Рэй стояла на коленях, осторожно собирая осколки стекла, когда резко повернулась ко мне, пораженная.
— С чего бы тебе чувствовать себя мудаком?
Я покачал головой и вытер лицо рукой, липкое от потоков слез.
— Потому что, блядь, на какое-то время потерял самообладание. Я не хотел. Просто... не знаю... это просто случилось.
— Мускулистый, — позвала Рэй мягким, успокаивающим голосом, вставая, чтобы выбросить осколки банки в мусорное ведро. — Твоя мать умерла. Ее убили. Тебе позволено потерять самообладание.
— Но не имею права пугать вас, ребята, — возразил я, доставая губку из раковины, чтобы вытереть брызги соуса со стен и пола. — Этому нет оправдания.
Рэй встала рядом со мной, обхватив рукой мое запястье, чтобы не дать мне уйти.
— Ты нас не напугал, — настаивала она, твердо и искренне. — Мы волновались за тебя. Мы беспокоились. Есть разница.
Рэй забрала у меня губку и обхватила другой рукой мой подбородок, пригвоздив меня к месту своим нежным взглядом.
— Я все уберу. А ты поговори с Ноем. Пусть он увидит, что с тобой все в порядке.
Я был готов запротестовать. Последнее, чего мне хотелось, — это встретиться с ним лицом к лицу, когда я уже десятки раз обещал никогда не причинять им вреда. Но не потребовалось много времени, чтобы понять, что Рэй была права. Если побегу, если буду избегать его, это только выставит меня трусом, которым, как я утверждал, не являюсь.

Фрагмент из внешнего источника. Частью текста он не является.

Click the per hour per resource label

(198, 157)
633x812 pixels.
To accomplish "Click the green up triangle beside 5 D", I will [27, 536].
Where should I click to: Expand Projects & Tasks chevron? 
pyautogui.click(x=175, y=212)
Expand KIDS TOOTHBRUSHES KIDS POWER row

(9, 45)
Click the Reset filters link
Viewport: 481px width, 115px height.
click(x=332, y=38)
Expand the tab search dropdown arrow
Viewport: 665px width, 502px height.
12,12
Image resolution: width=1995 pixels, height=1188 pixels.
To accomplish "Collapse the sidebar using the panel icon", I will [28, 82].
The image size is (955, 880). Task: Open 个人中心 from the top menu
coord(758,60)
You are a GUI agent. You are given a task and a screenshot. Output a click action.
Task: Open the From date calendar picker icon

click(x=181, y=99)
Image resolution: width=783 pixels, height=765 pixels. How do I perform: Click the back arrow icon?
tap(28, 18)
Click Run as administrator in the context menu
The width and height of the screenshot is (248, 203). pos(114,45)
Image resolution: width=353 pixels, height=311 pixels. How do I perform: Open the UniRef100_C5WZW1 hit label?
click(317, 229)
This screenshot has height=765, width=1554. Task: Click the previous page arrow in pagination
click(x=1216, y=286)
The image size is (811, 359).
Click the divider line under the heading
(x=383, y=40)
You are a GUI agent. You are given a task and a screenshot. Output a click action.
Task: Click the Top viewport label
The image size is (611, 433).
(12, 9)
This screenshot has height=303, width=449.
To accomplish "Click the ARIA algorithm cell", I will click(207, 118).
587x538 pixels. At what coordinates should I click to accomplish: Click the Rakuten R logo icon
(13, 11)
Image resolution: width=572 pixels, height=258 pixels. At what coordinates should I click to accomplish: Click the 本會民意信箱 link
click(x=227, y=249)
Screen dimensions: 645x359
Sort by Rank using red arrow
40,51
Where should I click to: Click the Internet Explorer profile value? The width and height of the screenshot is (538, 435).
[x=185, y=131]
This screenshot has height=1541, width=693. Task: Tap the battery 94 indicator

Поэтому, с опущенной головой и сердцем, испытывая боль сильнее, чем я мог себе представить, поплелся по коридору к его комнате, потом постучал в дверь.
— Да? — отозвался Ной изнутри, и я вошел, обнаружив его на кровати, лежащим на животе и читающим книгу.
Рэй как-то сказала мне, что Ной всегда ненавидел читать, пока не встретил меня. Увидев его сейчас с книгой, читающего без уговоров, я улыбнулся — пусть и самую малость.
— Привет, — сказал я, осторожно закрывая за собой дверь.
— Ох, привет. — Ной с трудом сел и засунул клочок туалетной бумаги между страницами. — Ты в порядке?
В его глазах не отразилось страха. Ни гнева, ни нерешительности. Только беспокойство.
— Эм... — Я почесал в затылке, не зная, как ответить. Но честность казалась лучшим вариантом, поэтому, вздохнув, сел на край его кровати и уперся локтями в колени. — Не совсем. Но... мне немного лучше, я думаю.
Ной подтянул колени к груди и обхватил их руками.
— Мне очень жаль, что твоя мама умерла, — пробормотал он тихо, почти неловко. Как будто не знал, правильно ли это сказал.
— Спасибо, дружок.
— Кто-то убил ее?
Опустив взгляд на свои руки, сцепленные между коленями, я едва заметно кивнул.
— Да, мы так думаем.
Любому человеку любого возраста было сложно осмыслить и переварить это, не говоря уже о ребенке, который никогда не знал смерти за свои короткие тринадцать лет. И можно было предположить, что, войдя в их жизнь, я приведу с собой черного ангела смерти на плече.
«Но», — напомнил я себе, — «ты также дал им защиту и силу, которых им не хватало раньше. А это уже кое-что значит. Должно значить».
— Ты знаешь, кто это сделал? — спросил Ной, нахмурив брови, пытаясь осознать трагическую и тревожную правду о том, что кто-то может быть способен намеренно лишить жизни другого человека. Что кто-то может захотеть этого.
— У меня есть предположения, — подтвердил я, сохраняя в тайне, кто именно.